- _Required work_
Copying nothing before it, reproduce the line that holds "Task: Click the Dashboard gauge logo icon" and every line after it in the data, exactly.

- _Records for the task_
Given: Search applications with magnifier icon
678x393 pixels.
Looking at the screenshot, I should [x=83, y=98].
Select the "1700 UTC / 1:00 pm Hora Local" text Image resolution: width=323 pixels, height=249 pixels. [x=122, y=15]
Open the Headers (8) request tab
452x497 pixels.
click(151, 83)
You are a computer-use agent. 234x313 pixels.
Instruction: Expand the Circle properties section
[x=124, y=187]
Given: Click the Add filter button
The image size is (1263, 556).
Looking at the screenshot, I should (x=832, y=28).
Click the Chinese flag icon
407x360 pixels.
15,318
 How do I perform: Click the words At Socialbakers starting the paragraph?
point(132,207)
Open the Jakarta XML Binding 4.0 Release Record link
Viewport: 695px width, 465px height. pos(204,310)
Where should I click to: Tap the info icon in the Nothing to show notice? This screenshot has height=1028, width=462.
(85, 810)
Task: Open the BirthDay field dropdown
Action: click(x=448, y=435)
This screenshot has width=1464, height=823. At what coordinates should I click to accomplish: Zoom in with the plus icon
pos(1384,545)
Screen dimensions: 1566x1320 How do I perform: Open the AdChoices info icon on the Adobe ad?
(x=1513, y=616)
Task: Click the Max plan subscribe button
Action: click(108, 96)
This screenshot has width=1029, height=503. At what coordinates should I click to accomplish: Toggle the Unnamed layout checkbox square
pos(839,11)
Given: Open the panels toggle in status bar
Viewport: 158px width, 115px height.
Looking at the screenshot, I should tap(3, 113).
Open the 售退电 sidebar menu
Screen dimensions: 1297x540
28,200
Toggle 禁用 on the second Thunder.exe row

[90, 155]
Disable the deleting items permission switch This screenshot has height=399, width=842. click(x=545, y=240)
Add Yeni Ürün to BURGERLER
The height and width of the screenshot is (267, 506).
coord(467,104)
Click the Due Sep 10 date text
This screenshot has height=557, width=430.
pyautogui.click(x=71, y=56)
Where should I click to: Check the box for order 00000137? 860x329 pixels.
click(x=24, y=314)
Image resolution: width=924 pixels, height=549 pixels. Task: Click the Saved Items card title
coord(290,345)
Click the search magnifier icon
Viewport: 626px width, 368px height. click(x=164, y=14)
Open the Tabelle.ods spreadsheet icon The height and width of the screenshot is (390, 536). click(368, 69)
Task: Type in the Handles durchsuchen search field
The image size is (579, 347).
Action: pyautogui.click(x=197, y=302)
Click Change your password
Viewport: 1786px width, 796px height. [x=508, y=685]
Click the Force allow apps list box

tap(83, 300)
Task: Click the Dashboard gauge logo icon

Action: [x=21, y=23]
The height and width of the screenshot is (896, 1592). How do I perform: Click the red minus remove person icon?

- _Solution to the problem_
Task: Click the Dashboard gauge logo icon

Action: [x=21, y=23]
The height and width of the screenshot is (896, 1592). How do I perform: Click the red minus remove person icon?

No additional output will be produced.